Exercise prompt ::
Only the lines below from the one with "[Train Room Photography] (384, 136)" through the one with "Tesis U. de Chile (1055, 1911)" are to be written out, exactly and without any images.

Data for processing ::
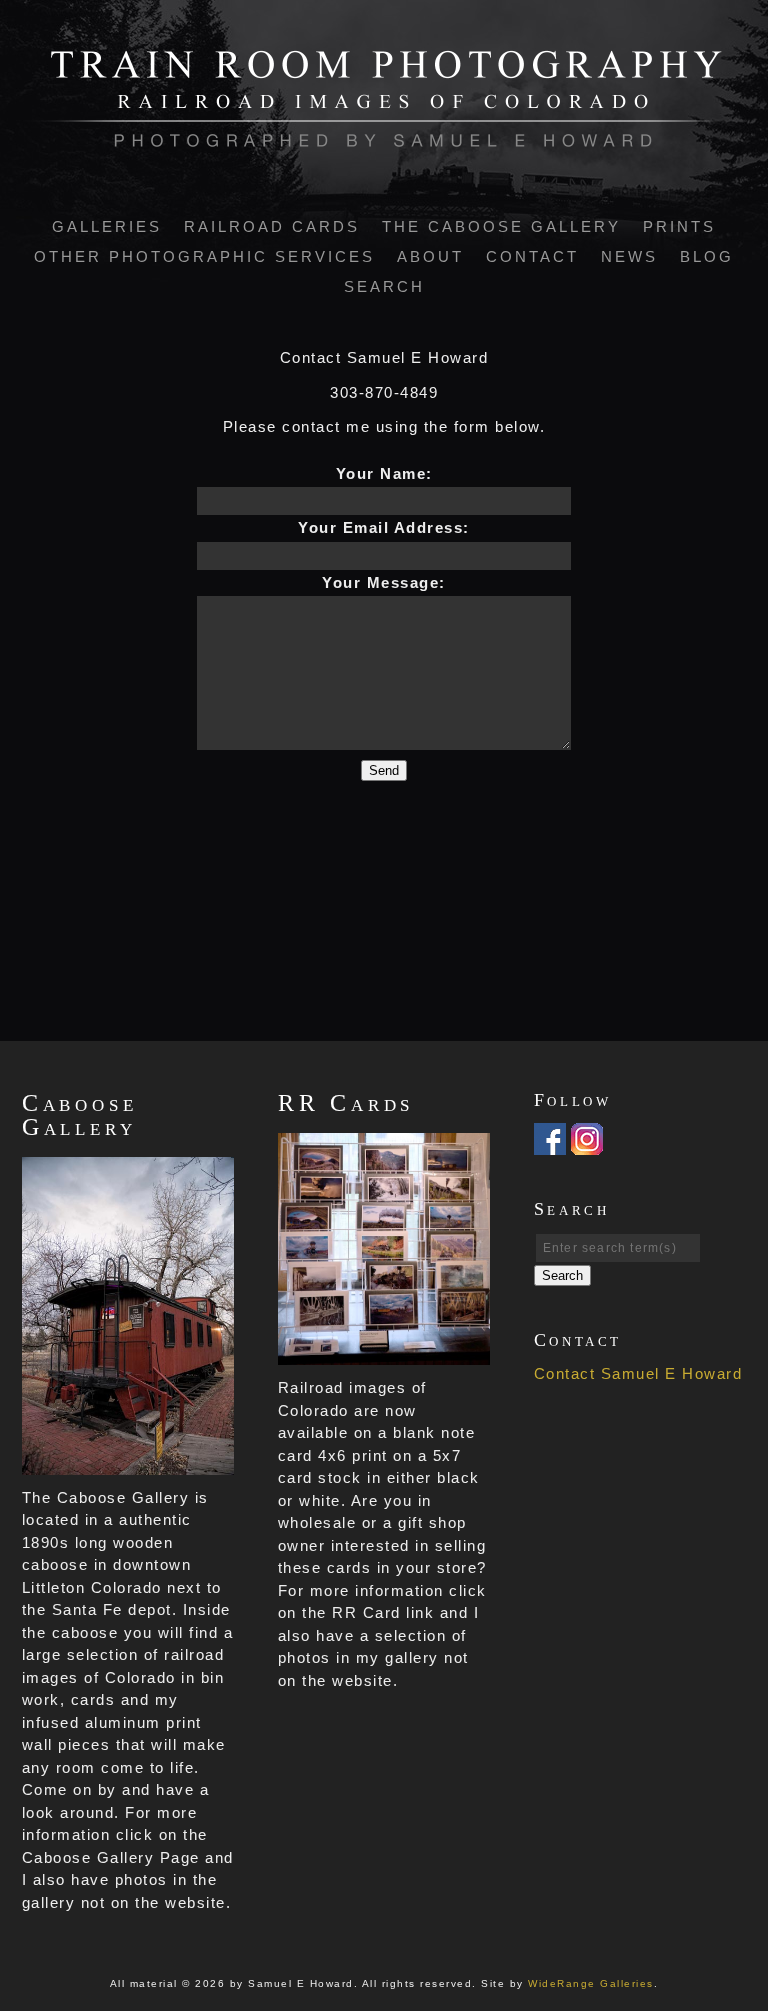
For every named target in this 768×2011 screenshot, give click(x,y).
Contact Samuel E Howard (638, 1373)
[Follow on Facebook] (550, 1142)
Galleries (107, 226)
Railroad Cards (272, 226)
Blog (707, 256)
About (430, 256)
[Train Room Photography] (384, 136)
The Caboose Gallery (501, 226)
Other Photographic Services (204, 256)
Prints (679, 226)
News (629, 256)
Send (384, 770)
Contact (532, 256)
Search (384, 286)
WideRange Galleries (591, 1983)
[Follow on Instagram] (587, 1142)
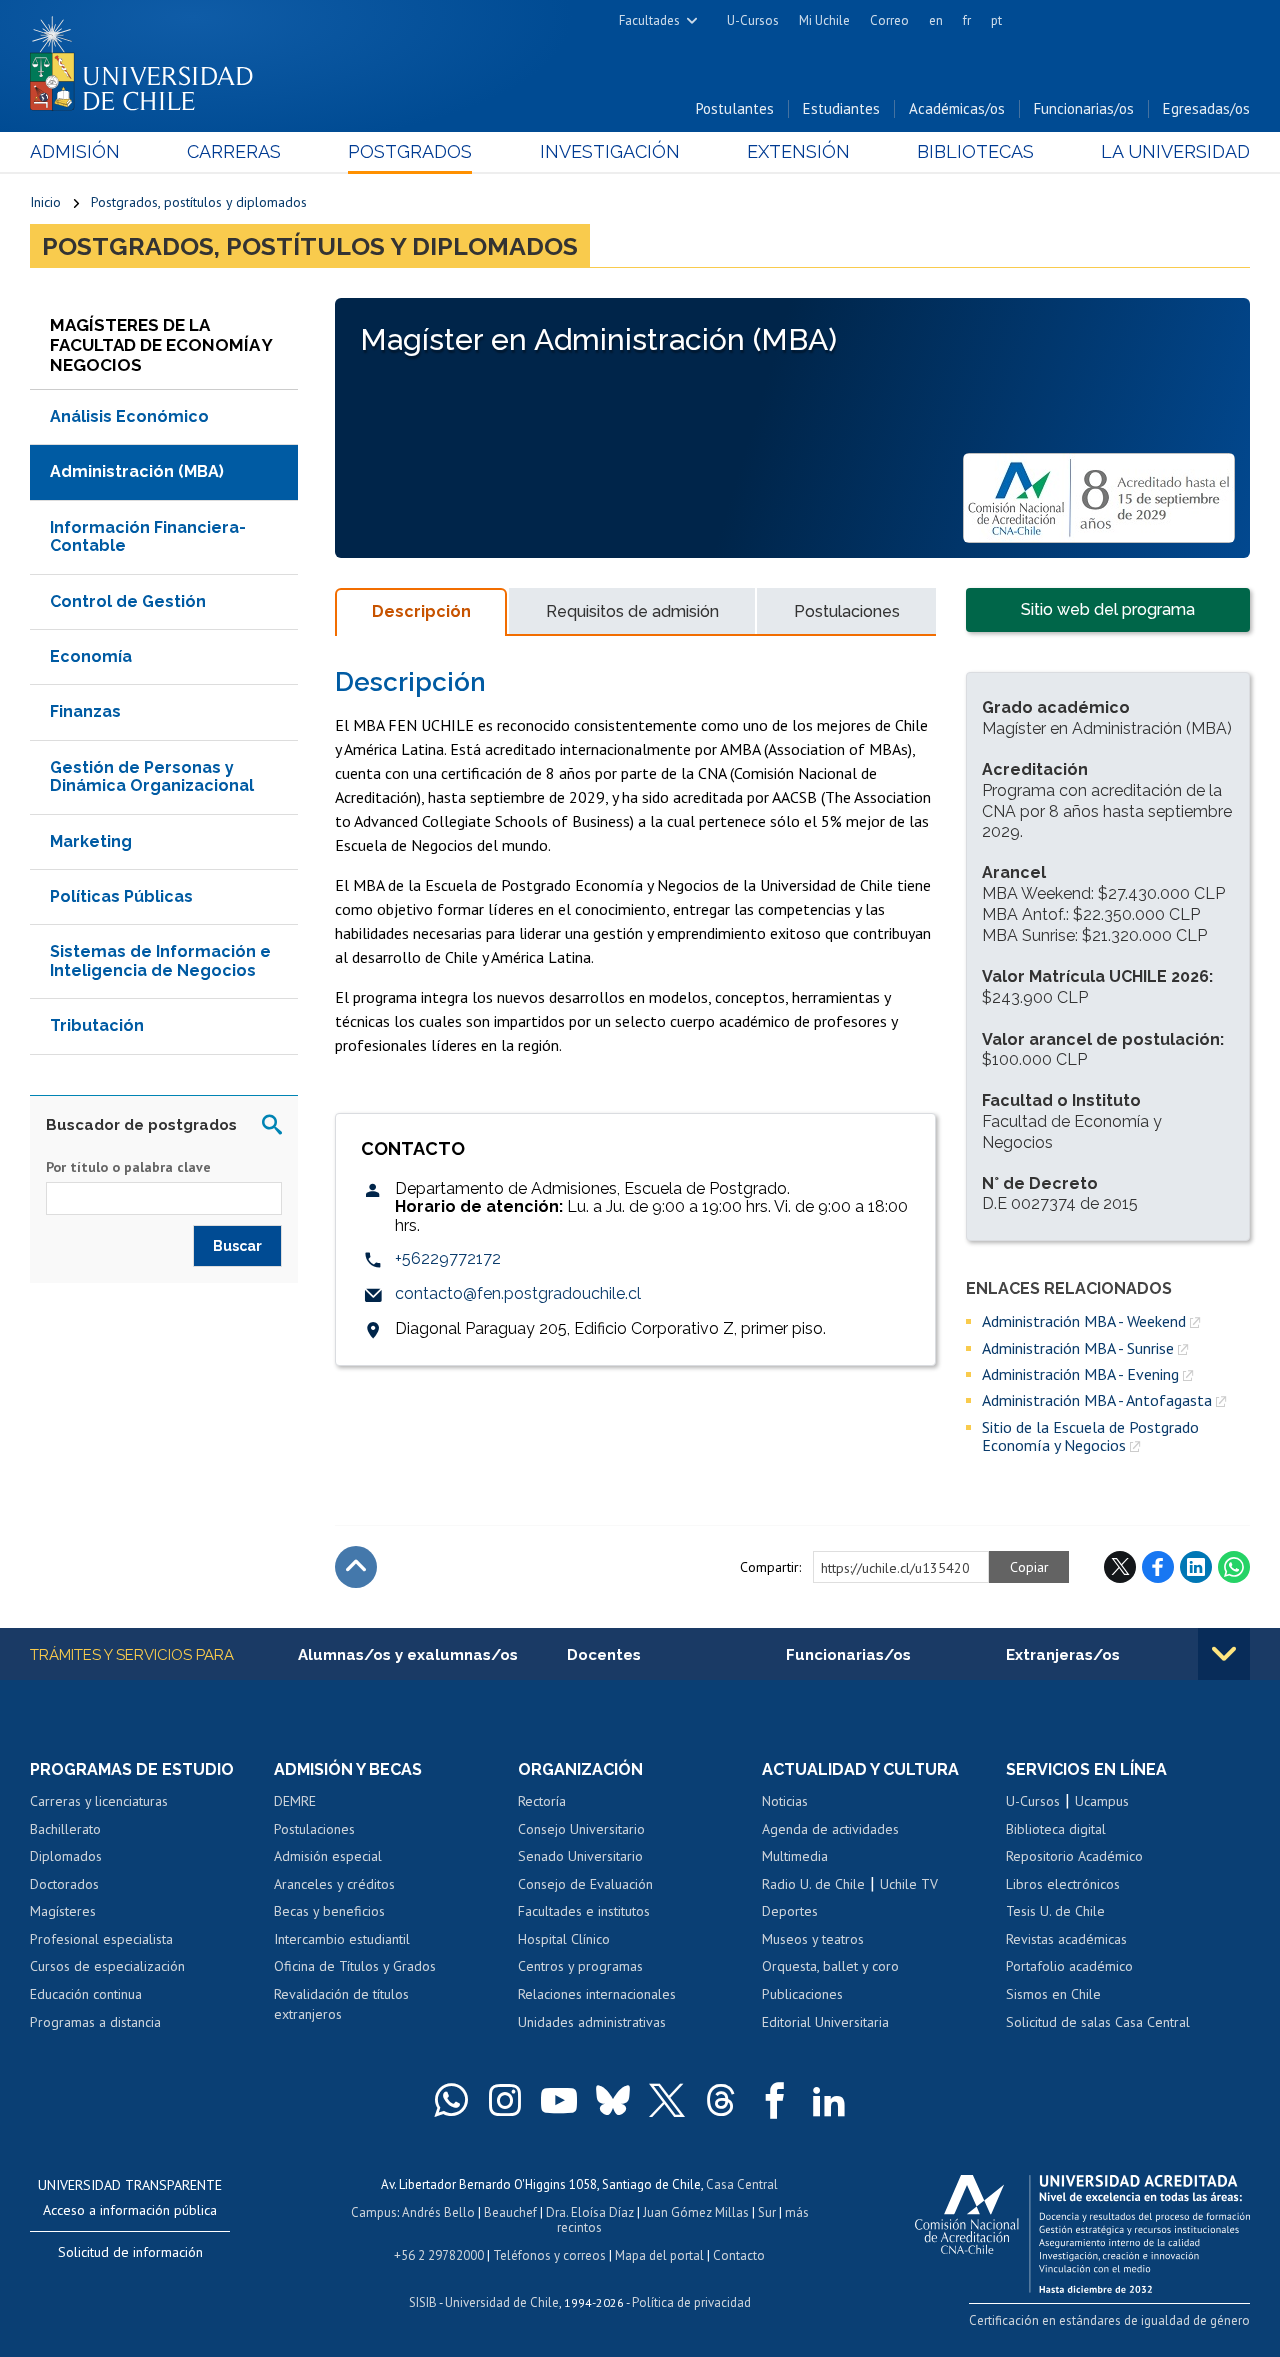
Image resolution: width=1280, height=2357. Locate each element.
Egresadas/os (1206, 108)
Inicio (45, 202)
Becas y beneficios (329, 1911)
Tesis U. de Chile (1055, 1911)
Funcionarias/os (1084, 108)
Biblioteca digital (1056, 1829)
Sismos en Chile (1053, 1994)
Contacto (739, 2255)
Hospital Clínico (564, 1939)
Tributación (97, 1025)
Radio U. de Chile (813, 1884)
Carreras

Finished task ::
[Train Room Photography] (384, 136)
The Caboose Gallery (501, 226)
Other Photographic Services (204, 256)
Prints (679, 226)
News (629, 256)
Send (384, 770)
Contact (532, 256)
Search (384, 286)
WideRange Galleries (591, 1983)
[Follow on Instagram] (587, 1142)
Image resolution: width=1280, height=2357. Locate each element.
Egresadas/os (1206, 108)
Inicio (45, 202)
Becas y beneficios (329, 1911)
Tesis U. de Chile (1055, 1911)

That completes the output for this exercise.